The organization of an election in Italy involves various offices of the Public Administration and private contractors, has a time-span of months, and has strict security and traceability requirements. Sensibility by citizens and politicians is very high, and litigation over, e.g., implementation of procedures and validity of results are not uncommon. As an example, one of the major candidates at the last general elections in Italy distributed -- via the website of his party -- a leaflet describing possible misconducts of poll-officers during elections and some counter-measures. The goal of the leaflet was help ensuring that poll-officers of the opposing party could not try and illegally alter the results of the election.

We are involved in a project named ProVotE [1] that it is related to the evaluation and possible introduction of e-voting for local elections held in the Autonomous Province of Trento, Italy.

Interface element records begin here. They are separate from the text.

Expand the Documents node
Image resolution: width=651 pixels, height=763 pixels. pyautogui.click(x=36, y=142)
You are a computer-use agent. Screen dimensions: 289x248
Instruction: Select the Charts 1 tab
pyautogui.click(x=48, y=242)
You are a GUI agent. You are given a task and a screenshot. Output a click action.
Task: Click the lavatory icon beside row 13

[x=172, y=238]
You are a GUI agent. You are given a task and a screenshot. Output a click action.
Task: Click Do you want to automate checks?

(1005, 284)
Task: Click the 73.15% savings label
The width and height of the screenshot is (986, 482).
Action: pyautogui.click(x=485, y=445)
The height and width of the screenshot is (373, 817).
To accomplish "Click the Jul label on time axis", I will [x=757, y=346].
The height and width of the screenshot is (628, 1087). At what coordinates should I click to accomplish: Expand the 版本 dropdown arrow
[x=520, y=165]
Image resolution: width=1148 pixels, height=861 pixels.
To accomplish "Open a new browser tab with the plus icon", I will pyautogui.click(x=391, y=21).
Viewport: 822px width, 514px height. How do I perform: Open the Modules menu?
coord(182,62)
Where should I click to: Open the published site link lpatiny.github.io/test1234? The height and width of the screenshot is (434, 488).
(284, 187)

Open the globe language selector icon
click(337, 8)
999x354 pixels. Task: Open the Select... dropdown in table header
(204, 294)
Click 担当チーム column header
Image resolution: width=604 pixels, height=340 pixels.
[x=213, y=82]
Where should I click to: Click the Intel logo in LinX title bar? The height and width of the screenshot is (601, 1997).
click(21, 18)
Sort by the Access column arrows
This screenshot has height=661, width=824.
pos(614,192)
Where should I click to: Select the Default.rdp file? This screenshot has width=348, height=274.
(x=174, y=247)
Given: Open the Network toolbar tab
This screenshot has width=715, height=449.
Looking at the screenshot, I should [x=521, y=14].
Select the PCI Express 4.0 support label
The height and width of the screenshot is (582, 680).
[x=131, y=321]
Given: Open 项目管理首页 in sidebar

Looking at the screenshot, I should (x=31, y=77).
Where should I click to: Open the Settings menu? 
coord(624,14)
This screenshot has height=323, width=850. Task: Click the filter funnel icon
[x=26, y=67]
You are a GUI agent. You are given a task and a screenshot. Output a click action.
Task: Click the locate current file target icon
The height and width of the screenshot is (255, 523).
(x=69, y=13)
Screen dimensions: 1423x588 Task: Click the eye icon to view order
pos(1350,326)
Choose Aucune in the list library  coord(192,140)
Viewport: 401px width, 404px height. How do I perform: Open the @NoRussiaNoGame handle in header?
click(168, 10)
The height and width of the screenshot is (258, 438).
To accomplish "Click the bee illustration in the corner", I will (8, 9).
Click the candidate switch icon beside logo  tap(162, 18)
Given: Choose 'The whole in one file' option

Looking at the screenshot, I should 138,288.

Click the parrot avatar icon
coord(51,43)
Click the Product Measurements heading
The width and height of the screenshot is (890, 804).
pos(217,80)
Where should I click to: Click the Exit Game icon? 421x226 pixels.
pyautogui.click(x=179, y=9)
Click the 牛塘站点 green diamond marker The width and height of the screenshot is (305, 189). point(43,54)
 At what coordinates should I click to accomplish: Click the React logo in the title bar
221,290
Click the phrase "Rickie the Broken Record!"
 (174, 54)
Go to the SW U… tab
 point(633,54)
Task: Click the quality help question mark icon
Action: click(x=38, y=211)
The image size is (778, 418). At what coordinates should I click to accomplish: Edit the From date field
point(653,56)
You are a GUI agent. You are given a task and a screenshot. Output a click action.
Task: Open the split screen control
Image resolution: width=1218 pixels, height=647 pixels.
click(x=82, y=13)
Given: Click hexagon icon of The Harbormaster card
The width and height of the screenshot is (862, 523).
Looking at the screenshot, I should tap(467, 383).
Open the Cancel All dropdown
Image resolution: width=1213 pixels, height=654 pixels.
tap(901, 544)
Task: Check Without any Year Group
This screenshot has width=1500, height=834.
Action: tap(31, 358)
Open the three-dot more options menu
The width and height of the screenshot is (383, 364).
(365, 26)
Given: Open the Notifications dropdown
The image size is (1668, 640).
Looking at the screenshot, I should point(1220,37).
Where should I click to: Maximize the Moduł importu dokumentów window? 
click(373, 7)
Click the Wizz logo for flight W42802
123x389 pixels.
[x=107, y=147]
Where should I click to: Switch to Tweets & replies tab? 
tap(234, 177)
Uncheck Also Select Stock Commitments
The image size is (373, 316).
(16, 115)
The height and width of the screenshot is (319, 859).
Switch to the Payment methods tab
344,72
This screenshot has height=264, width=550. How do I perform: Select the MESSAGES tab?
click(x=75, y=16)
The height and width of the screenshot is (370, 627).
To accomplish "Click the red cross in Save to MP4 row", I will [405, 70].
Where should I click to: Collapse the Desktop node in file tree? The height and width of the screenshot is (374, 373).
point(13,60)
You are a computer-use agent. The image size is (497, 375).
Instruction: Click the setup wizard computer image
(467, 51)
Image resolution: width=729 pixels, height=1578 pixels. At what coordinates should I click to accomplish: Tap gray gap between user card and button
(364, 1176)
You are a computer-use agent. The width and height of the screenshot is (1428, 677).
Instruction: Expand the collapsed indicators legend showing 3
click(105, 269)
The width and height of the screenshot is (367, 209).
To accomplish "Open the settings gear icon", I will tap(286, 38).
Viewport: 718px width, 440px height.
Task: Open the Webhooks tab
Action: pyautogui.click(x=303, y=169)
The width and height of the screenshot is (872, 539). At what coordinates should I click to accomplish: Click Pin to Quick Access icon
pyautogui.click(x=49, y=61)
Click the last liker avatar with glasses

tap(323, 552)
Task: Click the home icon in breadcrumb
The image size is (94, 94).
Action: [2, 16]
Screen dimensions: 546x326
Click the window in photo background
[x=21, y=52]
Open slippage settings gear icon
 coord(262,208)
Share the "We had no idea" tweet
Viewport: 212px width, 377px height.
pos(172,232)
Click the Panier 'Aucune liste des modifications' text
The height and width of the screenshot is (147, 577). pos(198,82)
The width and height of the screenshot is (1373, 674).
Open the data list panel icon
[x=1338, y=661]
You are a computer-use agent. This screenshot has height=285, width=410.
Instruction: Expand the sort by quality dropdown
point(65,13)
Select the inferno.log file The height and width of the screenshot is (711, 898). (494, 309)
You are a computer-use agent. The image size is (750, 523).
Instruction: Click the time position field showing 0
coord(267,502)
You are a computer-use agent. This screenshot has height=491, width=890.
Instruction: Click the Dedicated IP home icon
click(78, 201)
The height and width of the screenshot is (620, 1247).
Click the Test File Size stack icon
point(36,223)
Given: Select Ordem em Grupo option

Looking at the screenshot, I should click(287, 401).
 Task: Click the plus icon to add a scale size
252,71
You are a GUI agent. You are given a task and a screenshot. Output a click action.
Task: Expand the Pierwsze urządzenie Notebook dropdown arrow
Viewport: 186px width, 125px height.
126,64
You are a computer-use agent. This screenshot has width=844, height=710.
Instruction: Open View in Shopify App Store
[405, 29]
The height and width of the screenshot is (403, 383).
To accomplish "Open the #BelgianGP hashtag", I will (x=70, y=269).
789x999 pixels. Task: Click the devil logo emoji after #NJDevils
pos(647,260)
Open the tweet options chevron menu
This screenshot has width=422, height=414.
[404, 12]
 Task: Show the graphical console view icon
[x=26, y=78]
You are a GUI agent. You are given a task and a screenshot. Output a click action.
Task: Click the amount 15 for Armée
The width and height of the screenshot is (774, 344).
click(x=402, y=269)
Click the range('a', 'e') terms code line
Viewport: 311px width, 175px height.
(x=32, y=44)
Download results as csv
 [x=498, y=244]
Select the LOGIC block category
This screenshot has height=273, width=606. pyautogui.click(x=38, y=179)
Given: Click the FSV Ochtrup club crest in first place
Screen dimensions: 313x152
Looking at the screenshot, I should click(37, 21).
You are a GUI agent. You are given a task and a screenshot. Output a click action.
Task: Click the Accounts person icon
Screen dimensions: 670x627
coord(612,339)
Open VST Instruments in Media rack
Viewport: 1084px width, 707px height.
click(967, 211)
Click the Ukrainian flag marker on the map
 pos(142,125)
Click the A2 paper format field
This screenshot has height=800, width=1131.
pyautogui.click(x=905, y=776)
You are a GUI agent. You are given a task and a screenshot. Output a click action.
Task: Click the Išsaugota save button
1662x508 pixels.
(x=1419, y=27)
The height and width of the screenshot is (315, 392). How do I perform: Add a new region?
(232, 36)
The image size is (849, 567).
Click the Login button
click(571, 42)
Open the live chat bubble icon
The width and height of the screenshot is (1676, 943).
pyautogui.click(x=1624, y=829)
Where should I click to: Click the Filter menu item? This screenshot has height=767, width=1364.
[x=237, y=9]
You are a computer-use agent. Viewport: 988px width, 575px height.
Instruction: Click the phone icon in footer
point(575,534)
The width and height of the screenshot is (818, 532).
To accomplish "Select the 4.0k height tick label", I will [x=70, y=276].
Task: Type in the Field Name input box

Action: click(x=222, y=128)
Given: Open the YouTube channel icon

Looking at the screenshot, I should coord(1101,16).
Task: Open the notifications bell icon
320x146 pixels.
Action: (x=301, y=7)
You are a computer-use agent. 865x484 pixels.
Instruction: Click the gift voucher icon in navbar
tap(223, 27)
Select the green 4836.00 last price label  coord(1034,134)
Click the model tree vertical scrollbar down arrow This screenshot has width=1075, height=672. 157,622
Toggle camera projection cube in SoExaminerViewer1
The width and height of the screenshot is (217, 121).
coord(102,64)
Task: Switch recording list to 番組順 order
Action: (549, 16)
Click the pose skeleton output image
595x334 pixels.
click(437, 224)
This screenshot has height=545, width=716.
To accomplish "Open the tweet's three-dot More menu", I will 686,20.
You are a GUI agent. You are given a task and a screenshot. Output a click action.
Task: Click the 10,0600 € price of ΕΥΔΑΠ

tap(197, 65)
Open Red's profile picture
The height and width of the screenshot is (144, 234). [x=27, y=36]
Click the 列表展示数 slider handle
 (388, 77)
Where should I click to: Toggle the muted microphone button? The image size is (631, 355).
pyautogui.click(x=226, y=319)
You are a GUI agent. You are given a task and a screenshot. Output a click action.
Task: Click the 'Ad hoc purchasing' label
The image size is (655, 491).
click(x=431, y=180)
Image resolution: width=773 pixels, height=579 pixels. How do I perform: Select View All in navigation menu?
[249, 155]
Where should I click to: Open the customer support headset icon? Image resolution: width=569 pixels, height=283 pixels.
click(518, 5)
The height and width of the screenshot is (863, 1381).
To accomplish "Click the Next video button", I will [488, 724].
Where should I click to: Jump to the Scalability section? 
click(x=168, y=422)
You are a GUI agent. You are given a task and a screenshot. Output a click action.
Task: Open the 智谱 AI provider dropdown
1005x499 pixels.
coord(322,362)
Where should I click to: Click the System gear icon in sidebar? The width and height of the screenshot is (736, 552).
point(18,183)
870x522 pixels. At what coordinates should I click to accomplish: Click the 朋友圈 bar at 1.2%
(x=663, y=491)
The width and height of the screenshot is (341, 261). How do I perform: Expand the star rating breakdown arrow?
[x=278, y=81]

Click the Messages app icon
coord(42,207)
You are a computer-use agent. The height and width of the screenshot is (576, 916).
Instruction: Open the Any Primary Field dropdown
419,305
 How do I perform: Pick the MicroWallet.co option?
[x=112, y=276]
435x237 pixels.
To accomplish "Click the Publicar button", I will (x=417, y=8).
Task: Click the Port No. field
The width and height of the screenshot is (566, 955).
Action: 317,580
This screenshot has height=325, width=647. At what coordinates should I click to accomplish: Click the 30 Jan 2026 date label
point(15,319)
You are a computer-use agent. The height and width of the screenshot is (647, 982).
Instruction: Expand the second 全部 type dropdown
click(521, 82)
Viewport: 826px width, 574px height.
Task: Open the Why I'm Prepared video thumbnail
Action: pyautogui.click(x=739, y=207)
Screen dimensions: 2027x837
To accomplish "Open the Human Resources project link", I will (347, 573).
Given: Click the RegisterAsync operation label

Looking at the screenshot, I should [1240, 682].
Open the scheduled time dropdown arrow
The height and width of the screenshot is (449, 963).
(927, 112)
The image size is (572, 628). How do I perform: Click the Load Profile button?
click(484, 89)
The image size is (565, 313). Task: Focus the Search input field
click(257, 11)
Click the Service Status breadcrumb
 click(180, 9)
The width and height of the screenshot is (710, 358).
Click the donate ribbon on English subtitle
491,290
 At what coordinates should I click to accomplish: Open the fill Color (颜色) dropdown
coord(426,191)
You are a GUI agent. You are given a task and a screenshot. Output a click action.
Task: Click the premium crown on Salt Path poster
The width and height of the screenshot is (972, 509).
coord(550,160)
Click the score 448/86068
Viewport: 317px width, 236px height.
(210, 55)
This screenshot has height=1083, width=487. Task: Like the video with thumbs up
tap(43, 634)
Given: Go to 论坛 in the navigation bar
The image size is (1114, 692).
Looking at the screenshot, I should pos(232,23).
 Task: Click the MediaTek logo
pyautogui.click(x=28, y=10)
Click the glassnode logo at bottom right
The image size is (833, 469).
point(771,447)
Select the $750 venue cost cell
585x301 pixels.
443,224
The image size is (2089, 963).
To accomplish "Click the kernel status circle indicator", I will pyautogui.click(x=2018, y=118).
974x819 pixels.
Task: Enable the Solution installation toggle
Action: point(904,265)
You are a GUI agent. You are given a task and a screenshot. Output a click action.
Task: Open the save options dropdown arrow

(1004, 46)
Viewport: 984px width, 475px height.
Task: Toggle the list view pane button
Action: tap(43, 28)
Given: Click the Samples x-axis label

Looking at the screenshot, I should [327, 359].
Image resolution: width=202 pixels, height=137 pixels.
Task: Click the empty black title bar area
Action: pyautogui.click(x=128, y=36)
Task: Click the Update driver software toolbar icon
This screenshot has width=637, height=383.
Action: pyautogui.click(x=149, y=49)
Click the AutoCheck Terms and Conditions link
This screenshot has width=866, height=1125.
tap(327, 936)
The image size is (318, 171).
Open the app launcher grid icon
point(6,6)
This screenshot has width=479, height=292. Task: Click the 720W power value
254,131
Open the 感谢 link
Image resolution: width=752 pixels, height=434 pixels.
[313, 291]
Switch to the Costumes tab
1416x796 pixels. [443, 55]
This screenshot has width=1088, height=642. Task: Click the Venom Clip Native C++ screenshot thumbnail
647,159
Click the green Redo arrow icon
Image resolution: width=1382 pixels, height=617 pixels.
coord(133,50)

The e-voting system developed within the project has been used with experimental value by more than ten thousand citizens and with legal value in two small elections, making the initiative the largest experimentation of e-Voting in Italy, so far. The switch to electronic elections in Italy, however, is a long and difficult process, that requires extreme attention to all the aspects characterizing an (electronic) election, including a thorough understanding of the limits and the security breaches that are inherent in the procedures and/or that derive from a combination of procedures and systems adopted.

Therefore, one of the concerns of our work is understanding how the switch to the new technology changes security risks, with the ultimate goal of defining the laws and the procedures regulating electronic elections, that guarantee the same level or a higher level of security. Interestingly, paper voting and the procedures regulating paper elections are not immune to attacks, which can usually be carried out under the hypothesis of multiple ``failures''. For instance, if a ballot is stolen before the election and the polling officers do not report it, it is possible to control how voters vote in a polling station. The usage of electronic devices, however, shifts and ``re-shapes'' some of the risks (see, e.g., [2,3,4,5,6,7]).

Various approaches for specifying, modeling, analyzing, and assessing security have been proposed in the past and have been proven useful for zeroing the security lacks of the software systems under analysis (see, for instance, [8,9,10,11]). However, these techniques are less or otherwise not effective in what we call procedurally rich scenarios, namely situations in which software systems are just part of a more complex organizational setting, in which procedures have to be executed on security-critical assets (belonging both to the digital and to the physical realm). This is exactly the case of (voting and) e-voting, in which even in those countries that have adopted a high level of automation, the executions of procedures and controls, carried out by people on physical assets (e.g. printouts of the digital votes), remains a necessary and unavoidable part (for instance, see detail analysis and evaluation report of the EVEREST project [7]).

We are approaching the problem by reasoning about the procedures and controls that regulate the usage of e-voting systems. We do so by providing formal models of the procedures, by "injecting" threats in such models and by analyzing, through the help of model checkers, the effects of such threats. We believe such an analysis to be essential to, first, identify the security boundaries, that is, the conditions under which procedures can be carried out securely and, secondly, to devise a set of requirement to be applied both at the organizational level and on the (software) systems used.

This paper is structured as follows. In the next section we introduce the ProVotE project, within which this work has been developed. In Section 3, we describe the context of procedural security in detail. In Section 4, we describe our methodology for procedural security analysis and illustrate the approach with snippet example. Section 5 discuses some related work and finally we draw our conclusion in Section 6.